Le premier cité est un cas particulier. Et a certaines circonstances atténuantes. Blessé au genou en fin de saison régulière, le Camerounais ne semblait déjà pas à 100%. Depuis deux rencontres, c'est une certitude qu'il ne l'est pas. Malade au point de ne pas savoir s'il pouvait être sur le parquet lors du Game 4, Embiid est apparu une nouvelle fois affaibli la nuit dernière. Trop affaibli. Sur les deux défaites, il a planté 24 points, 12 rebonds à 7/17... en cumulé !! On ajoutera à ça 8 ballons perdus, dont certains sur des phases anodines, sur le seul Game 5.

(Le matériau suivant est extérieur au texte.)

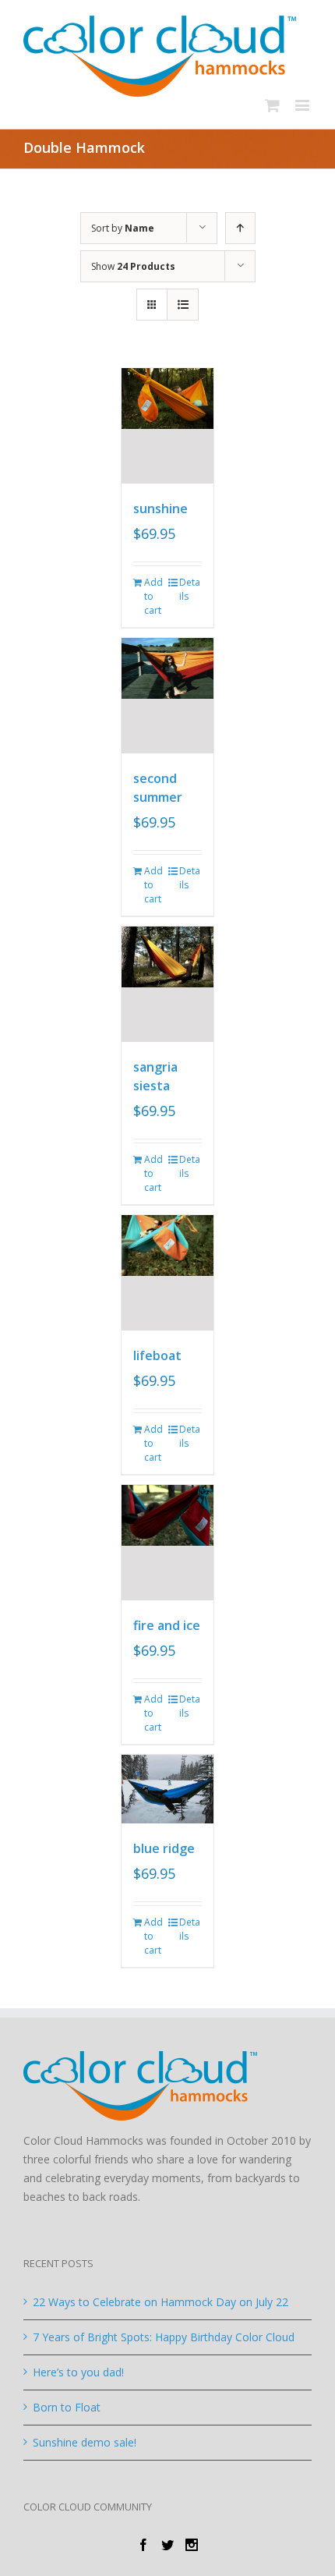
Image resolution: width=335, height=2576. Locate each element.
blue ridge (164, 1848)
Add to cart (153, 596)
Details (189, 589)
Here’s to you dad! (78, 2372)
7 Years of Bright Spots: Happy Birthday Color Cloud (163, 2337)
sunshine (160, 508)
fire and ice (166, 1625)
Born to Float (66, 2407)
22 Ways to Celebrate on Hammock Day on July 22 (160, 2301)
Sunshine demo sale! (84, 2442)
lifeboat (157, 1355)
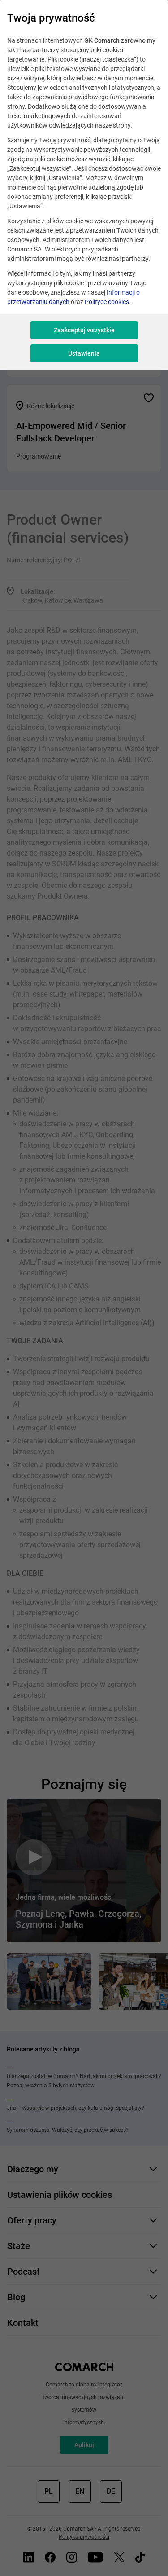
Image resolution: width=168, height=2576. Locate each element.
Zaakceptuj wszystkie (84, 330)
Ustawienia (84, 353)
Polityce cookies (107, 301)
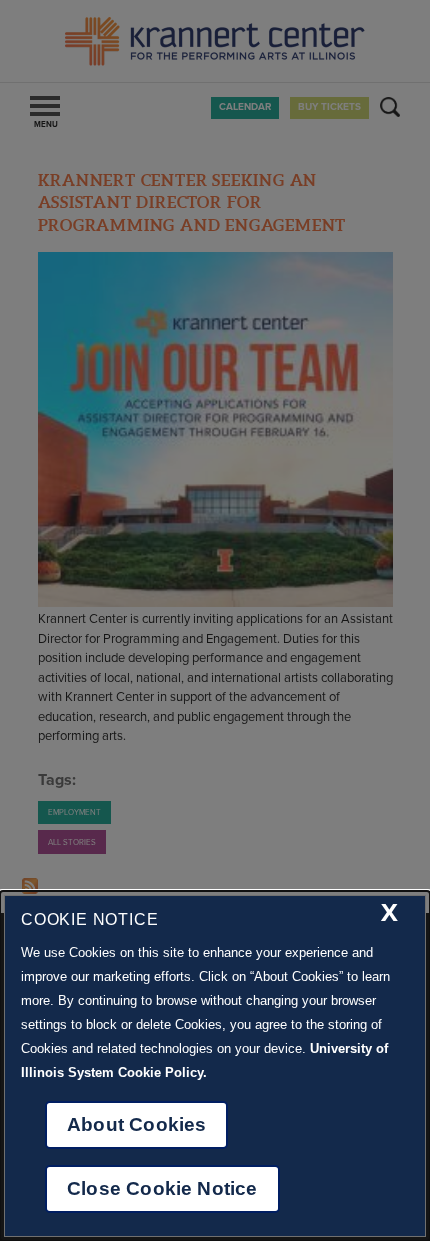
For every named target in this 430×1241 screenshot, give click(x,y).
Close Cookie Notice (162, 1188)
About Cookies (136, 1124)
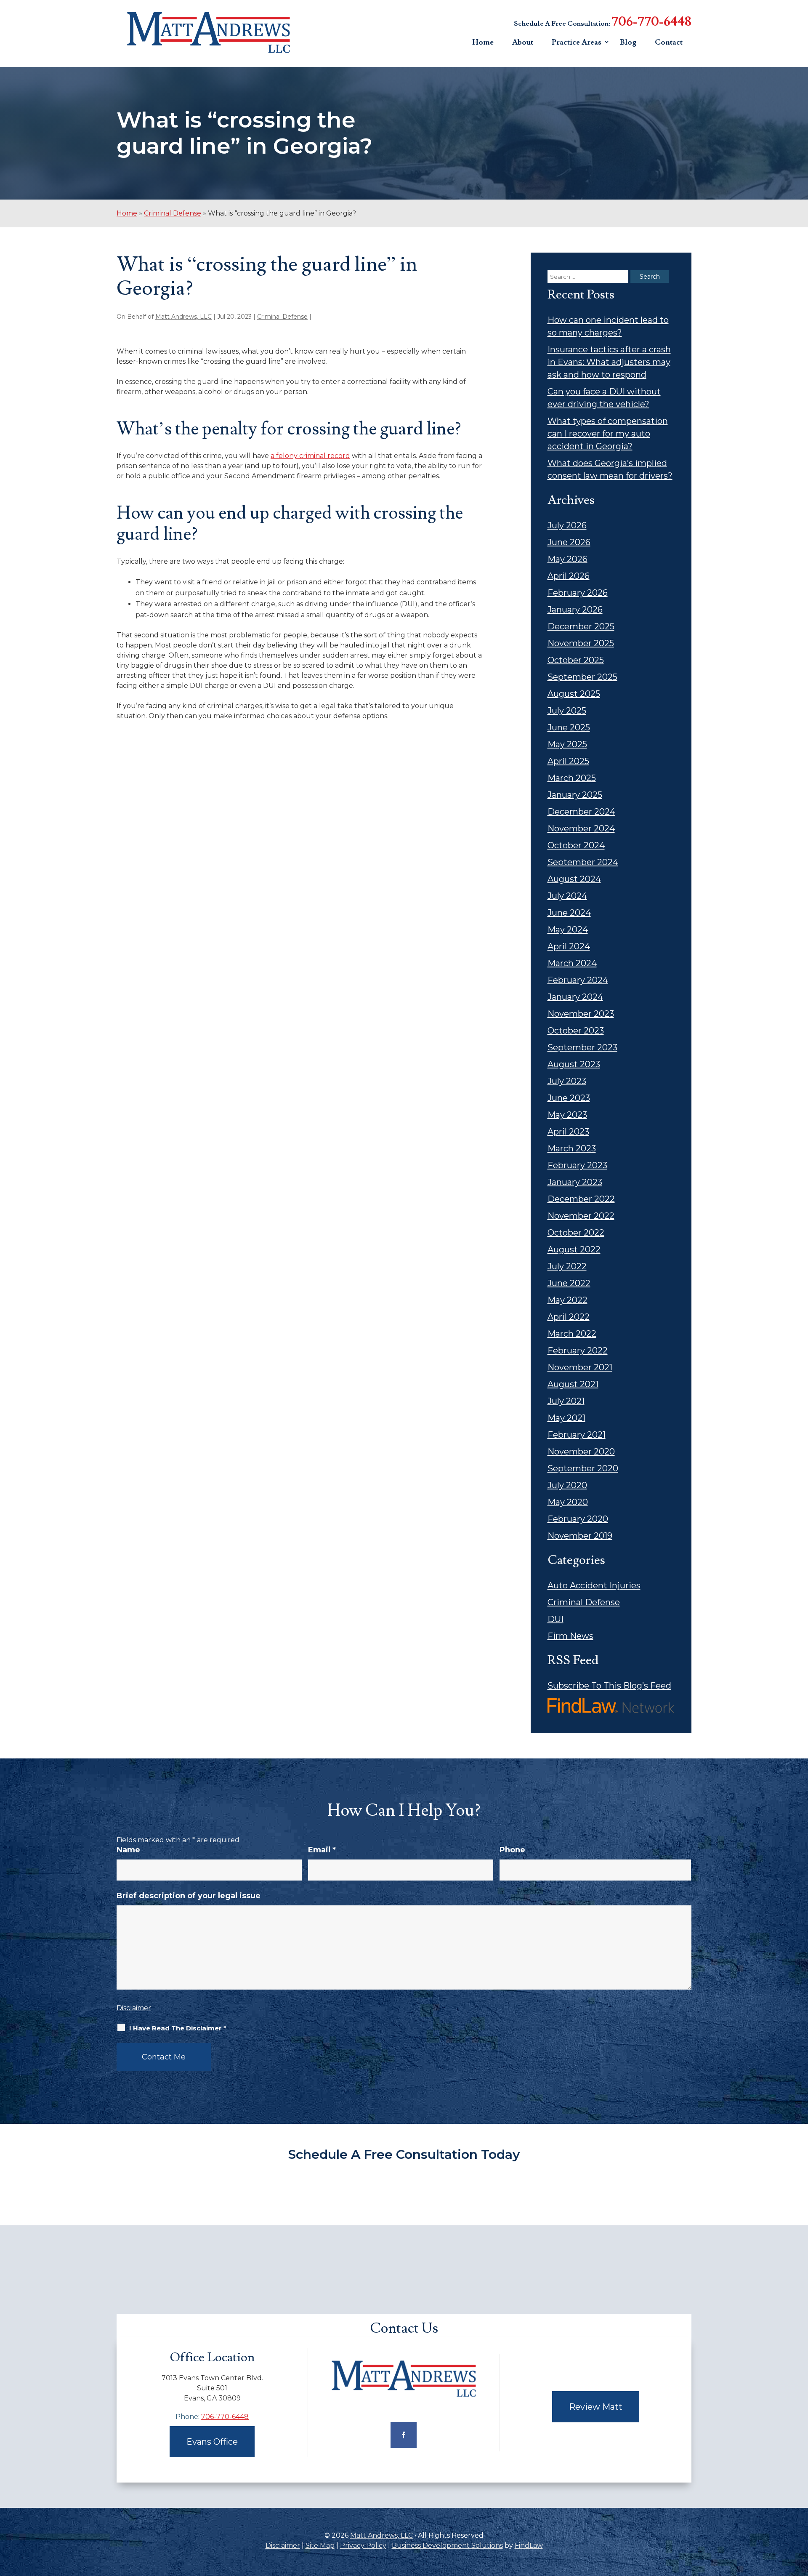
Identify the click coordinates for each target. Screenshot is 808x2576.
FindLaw (529, 2545)
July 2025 (567, 711)
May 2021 (566, 1418)
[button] (799, 2515)
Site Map (320, 2545)
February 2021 (577, 1435)
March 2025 (572, 778)
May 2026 (567, 559)
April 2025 (568, 761)
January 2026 (575, 610)
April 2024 (569, 946)
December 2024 (581, 812)
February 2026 (578, 593)
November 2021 (580, 1367)
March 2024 (572, 963)
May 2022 (567, 1300)
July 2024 (567, 896)
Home (483, 42)
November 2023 (581, 1014)
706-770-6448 (651, 21)
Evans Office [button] (212, 2442)
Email (322, 1849)
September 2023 (582, 1047)
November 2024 (581, 828)
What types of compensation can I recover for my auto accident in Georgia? (608, 433)
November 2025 (581, 643)
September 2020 (583, 1468)
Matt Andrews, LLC (183, 316)
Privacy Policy (363, 2545)
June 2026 (569, 542)
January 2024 (575, 997)
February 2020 (578, 1519)
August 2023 (574, 1064)
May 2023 (567, 1115)
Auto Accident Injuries (594, 1585)
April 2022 (569, 1317)
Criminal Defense (282, 316)
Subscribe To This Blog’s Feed (609, 1686)
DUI (555, 1619)
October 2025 (576, 660)
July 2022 (567, 1266)
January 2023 (575, 1182)
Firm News (570, 1636)
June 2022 (569, 1283)
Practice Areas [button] (576, 42)
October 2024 (576, 845)
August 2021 (573, 1384)
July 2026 (567, 525)
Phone (512, 1849)
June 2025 (569, 727)
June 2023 (569, 1098)
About (522, 42)
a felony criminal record (310, 456)
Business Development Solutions (447, 2545)
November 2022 (581, 1216)
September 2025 (582, 677)
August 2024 (574, 879)
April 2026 (569, 576)
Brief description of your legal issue (188, 1895)
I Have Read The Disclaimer (177, 2028)
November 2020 (581, 1452)
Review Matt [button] (595, 2407)
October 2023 (576, 1031)
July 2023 (567, 1081)
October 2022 (576, 1233)
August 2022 (574, 1249)
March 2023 (572, 1148)
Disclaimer (134, 2008)
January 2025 (575, 795)
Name (128, 1849)
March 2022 (572, 1334)
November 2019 (580, 1536)
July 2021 (566, 1401)
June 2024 (569, 913)
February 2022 (578, 1350)
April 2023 (568, 1132)
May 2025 (567, 744)
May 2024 (568, 929)
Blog (628, 42)
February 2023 (577, 1165)
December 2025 (581, 626)
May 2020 (568, 1502)
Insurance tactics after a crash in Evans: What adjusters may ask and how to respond (609, 362)
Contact (669, 42)
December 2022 (581, 1199)
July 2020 (567, 1485)
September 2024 (583, 862)
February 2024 (578, 980)
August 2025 (574, 694)
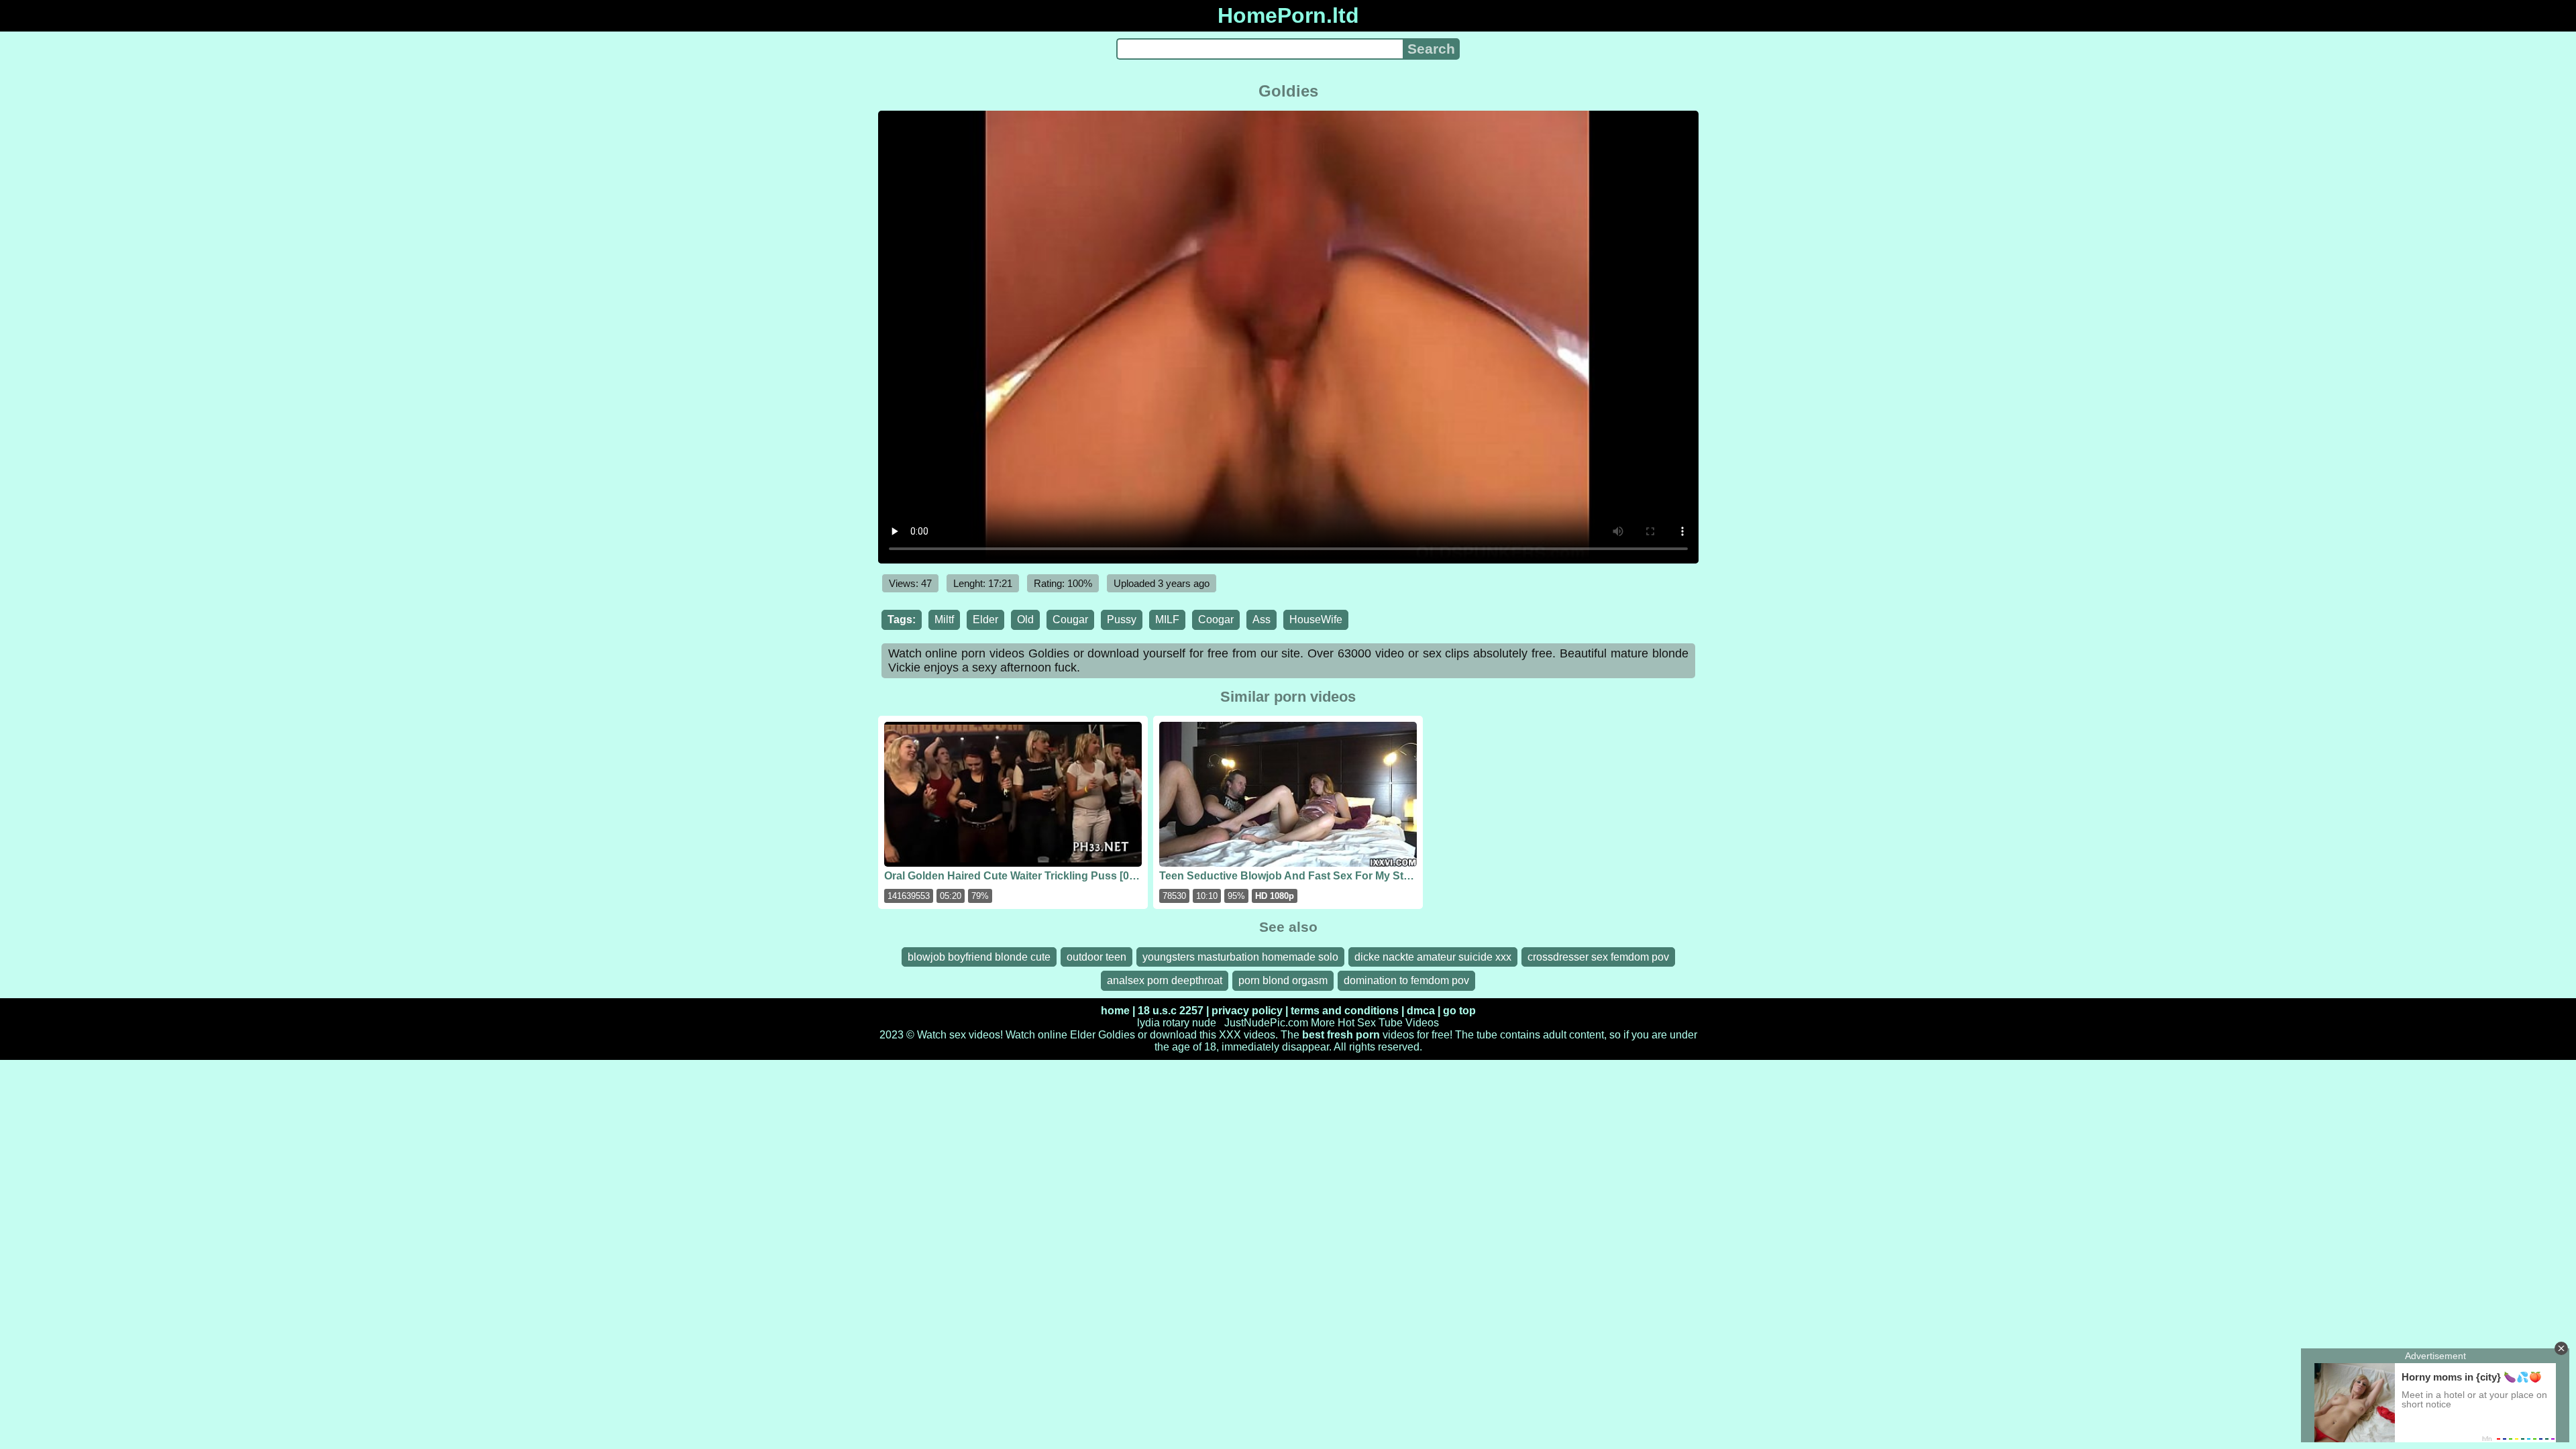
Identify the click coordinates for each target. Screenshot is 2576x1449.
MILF (1167, 619)
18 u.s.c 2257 (1170, 1010)
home (1115, 1010)
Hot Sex (1357, 1022)
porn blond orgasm (1283, 980)
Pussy (1121, 619)
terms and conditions (1345, 1010)
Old (1025, 619)
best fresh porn (1341, 1034)
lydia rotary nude (1176, 1022)
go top (1459, 1010)
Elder (985, 619)
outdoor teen (1096, 957)
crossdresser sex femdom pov (1598, 957)
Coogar (1216, 619)
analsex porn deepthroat (1164, 980)
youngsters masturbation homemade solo (1240, 957)
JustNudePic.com (1266, 1022)
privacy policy (1247, 1010)
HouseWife (1315, 619)
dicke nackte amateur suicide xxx (1432, 957)
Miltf (944, 619)
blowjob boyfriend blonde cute (979, 957)
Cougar (1070, 619)
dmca (1421, 1010)
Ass (1261, 619)
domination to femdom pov (1406, 980)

En parallèle, il n'est plus un dernier rempart de choix pour les Sixers. Tout au long de cette 5e manche, les Raptors ont mitraillé dans la peinture, notamment dans le deuxième quart, là où les Canadiens ont fait l'écart. Le pivot s'est même trouvé entre deux eaux, loin du cercle et de son adversaire direct. On l'a vu trop souvent faire l'impasse sur Marc Gasol derrière l'arc. L'Espagnol en mis trois. Sans agressivité sur les pick, Joel Embiid est bien trop faible physiquement dans cet état pour avoir un quelconque impact positif. Même au rebond, il est loin de ses standards de saison avec 7,6 soit 6 de moins qu'entre octobre et avril (13,6). Et quand ce n'est pas un virus qui le met en dedans, c'est la défense des Dinos qui l'a encerclé judicieusement.

En enlevant sa masterclass du Game 3, il a été pris dans la tenaille entre le petit frère Gasol et son compère en sélection ibérique pendant un temps, Serge Ibaka. Sans compter les nombreuses aides venues des ailes. C'est simple, Joel Embiid c'est 13 pions, 7 prises à 18/42 et 4 belles perdues sur les Game 1, 2, 4 et 5. La maladie ok, mais pas en début de série. Et sans un Embiid un minimum en forme et donc dominant, Philly prendra la porte, sans contestation possible.

Ben Simmons tout simplement spectateur

Plus délicat encore, le dossier Ben Simmons. Lui n'est ni blessé, ni malade. Mais pas besoin pour se tenir loin du jeu et fuir ses responsabilités. All-Star cette saison, il n'arrive simplement pas à trouver sa place dans cette demi-finale. Son talent est bel et bien là, chacun sera d'accord. Mais on ne peut s'empêcher de penser aux déclarations de Jared Dudley "Il est excellent sur transition, moyen sur demi-terrain". C'est clairement le cas, du moins sur cette série de playoffs.

Le plan de jeu des Raptors repose sur deux principes défensifs, couper tout forme de jeu rapide par un repli efficace et ralentir Joel Embiid. Jamais l'Australien ambidextre n'a pu prendre son élan pour filer au cercle ou lâcher la balle à ses coéquipiers. Charles Barkley avait estimé, juste avant la série, que Ben Simmons avait "peur" lorsqu'il était opposé à Kawhi Leonard. Il était rentré dans sa tête en saison régulière, au point de provoquer au 2e année un nombre incalculables de ballons perdus (un match à 10 notamment). C'est peut-être le cas tant on le sent sur la retenue et incapable de développer son jeu.

Là encore, la défense de la bande à Nick Nurse est bien plus stricte lorsqu'il a la balle en début de possession. Quand les autres équipes NBA, dont les Nets au tour précédant, se mettaient systématique dans la raquette pour l'attendre, les Raptors sont bien plus hauts. Il n'a ainsi pas le loisir de prendre de la vitesse et servir ses compères dans des conditions plus que confortables. Avec sept points et 4 passes dans un match charnière, on est loin du Ben Simmons choisi par les coaches pour le ASG. Au total c'est 9,4 points sur la série entière, plus 4,6 passes. Pas ce qu'on attend d'un joueur de ce calibre, même sophomore.

On ne parlera pas de son shoot qui reste le problème central de son jeu. l'été dernier, il avait expliqué s'être focalisé sur d'autres aspects que son tir extérieur. Mais on parle d'un gars qui ne regarde pas le cercle à plus de 3 mètres, qui n'a mis qu'un seul shoot à trois points en deux ans, et qui tourne à 58% aux lancers. Sans shoot ne serait-ce que correct, c'est tout son avenir qui pourrait en pâtir. Sans shoot, il n'y aura pas d'explosion possible. Il n'y a qu'un seul Giannis et même lui commence à mettre dedans extérieur. Cela ne changera pas du jour au lendemain, encore moins dans cette série face aux Raptors. Mais en cas d'élimination précoce, le staff des Sixers va devoir songer sérieusement à prendre en main sa pépite de ce côté-là.